Mi madre no debió mudarse conmigo a Murcia porque no se dio cuenta de que si se ponía mala yo no sabría cuidarla.

En 1992, cuando se aproximaba el final de su vida, me reveló en qué sillón estaban escondidas sus joyas, para que yo las salvase el día, según dijo, en que le diese viento a todo.

En 1989, cuando ya estábamos viviendo en Murcia, mi madre empezó de improviso a darme prisa para que cultivase alguna amistad con algún compañero e incluso para que me casase con alguna antigua compañera del colegio.

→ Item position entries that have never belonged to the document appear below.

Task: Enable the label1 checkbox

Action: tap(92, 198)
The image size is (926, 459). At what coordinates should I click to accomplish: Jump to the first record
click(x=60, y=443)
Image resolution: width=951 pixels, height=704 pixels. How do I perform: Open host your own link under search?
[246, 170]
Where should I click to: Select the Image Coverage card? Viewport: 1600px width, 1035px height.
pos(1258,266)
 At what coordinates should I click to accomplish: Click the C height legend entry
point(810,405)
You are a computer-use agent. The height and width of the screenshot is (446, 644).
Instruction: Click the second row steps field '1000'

La semana de su enfermedad fue muy rara. El sábado 5 de diciembre de 1992 se levantó diciendo que se le había paralizado medio cuerpo. Vino un médico y le diagnosticó, creo recordar, un mononeurisma diabético. Durante una semana no vino ningún médico más, ni la ingresaron ni nada, sino que guardaba cama. En esa semana me acuerdo de un sobre de sopa de rabo de toro que me parece que duró varios días, y de una comida que intenté preparar en un bol de cristal, y de la que no me acuerdo salvo de un huevo cascado crudo que flotaba por encima. El sábado 12 de diciembre de 1992 vino otro médico, muy simpático. Ese día, por la tarde, yo volví al piso con unas cajas de libros y de juguetes que me había traído de Cartagena, y me la encontré muerta.